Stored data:
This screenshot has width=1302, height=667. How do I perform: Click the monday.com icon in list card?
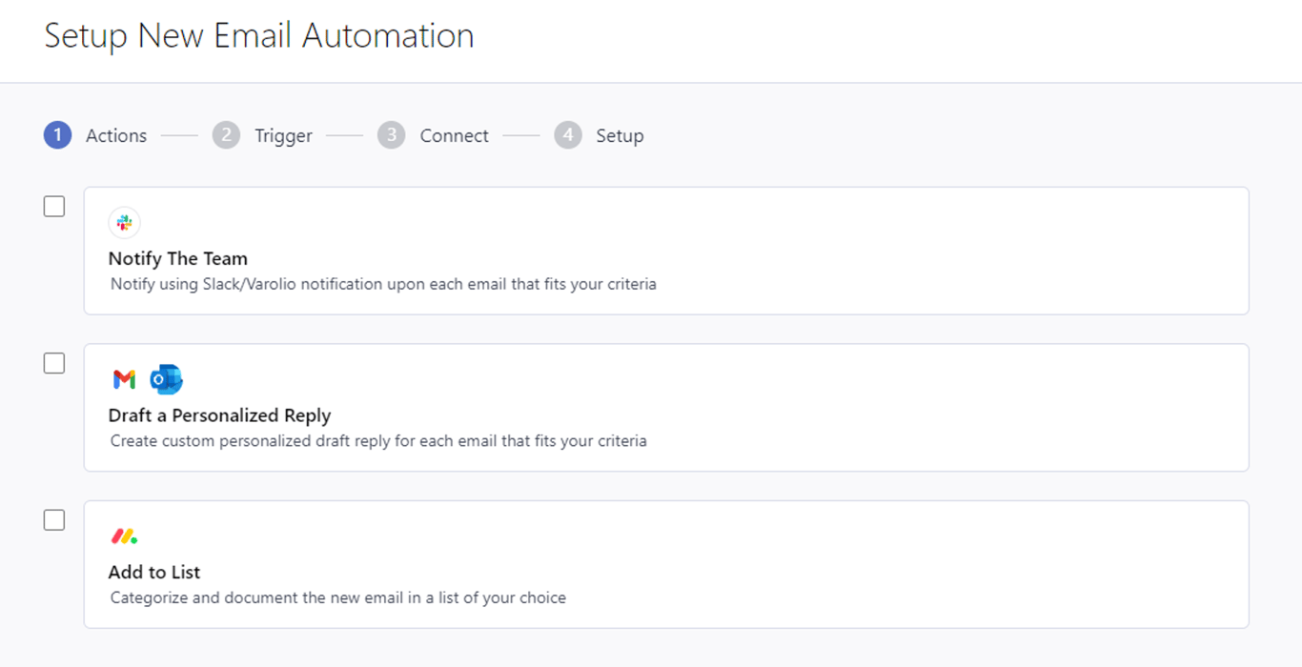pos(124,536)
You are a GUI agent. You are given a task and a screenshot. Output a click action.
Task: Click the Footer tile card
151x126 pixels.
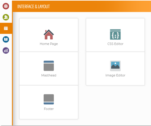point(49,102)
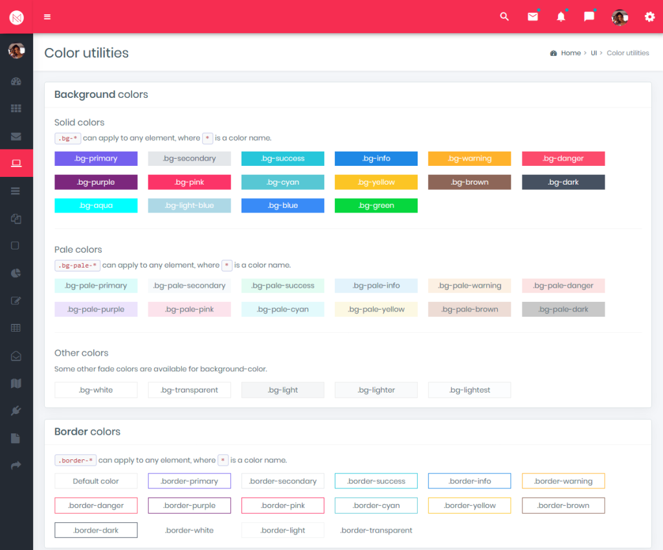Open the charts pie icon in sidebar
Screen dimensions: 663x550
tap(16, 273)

» PROBLEM DETAILS:
Copy out all of the entries exactly as they stand, with no pictures in your copy.

» COMPLETED TASK:
This screenshot has width=1302, height=667. How do I perform: Click the monday.com icon in list card?
pos(124,536)
You are a GUI agent. You are given a task and a screenshot. Output a click action.
Task: Click the Footer tile card
151x126 pixels.
point(49,102)
Open the charts pie icon in sidebar
Screen dimensions: 663x550
tap(16, 273)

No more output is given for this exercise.